Data entries:
- Opening Delimiter -
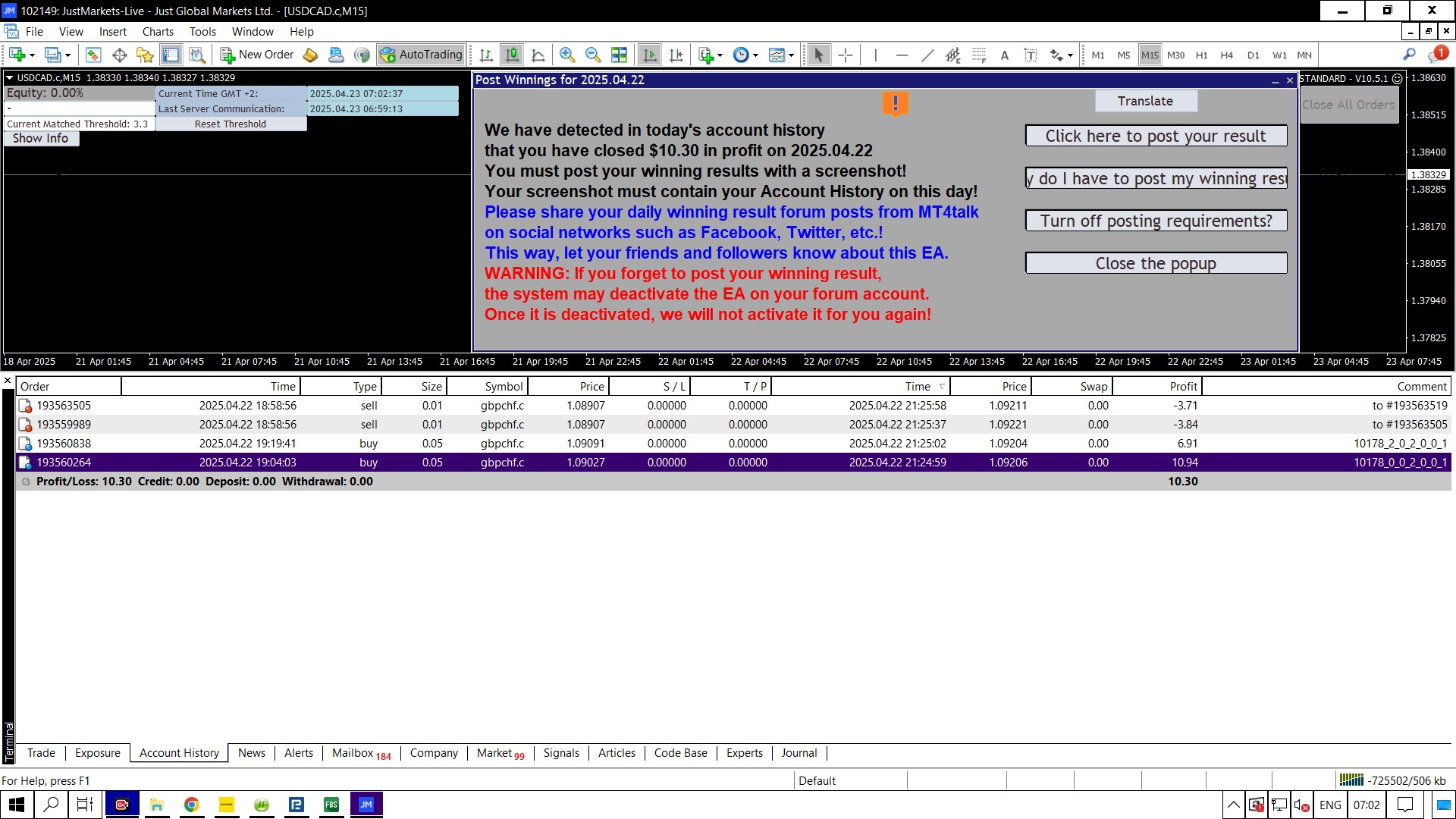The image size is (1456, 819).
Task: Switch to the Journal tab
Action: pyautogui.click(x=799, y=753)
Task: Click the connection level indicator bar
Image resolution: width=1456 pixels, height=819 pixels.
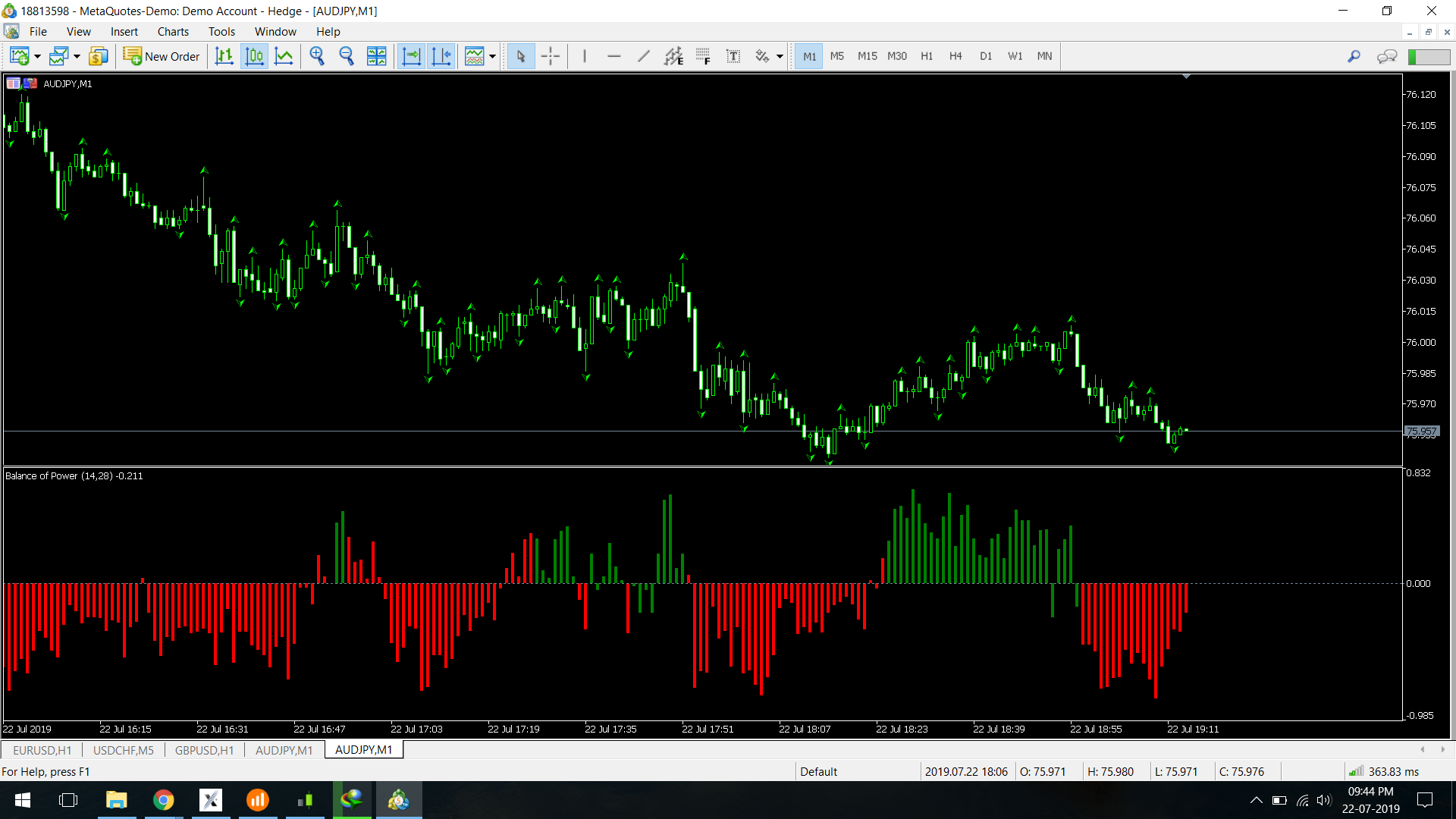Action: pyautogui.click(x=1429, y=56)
- Closing Delimiter -
**YOUR INSTRUCTIONS**:
In the records above, find the line that contains "Task: Click the" and retype it and all lines after it exactly, leaving out any pictures.

**TASK RESPONSE**:
Task: Click the connection level indicator bar
Image resolution: width=1456 pixels, height=819 pixels.
Action: pyautogui.click(x=1429, y=56)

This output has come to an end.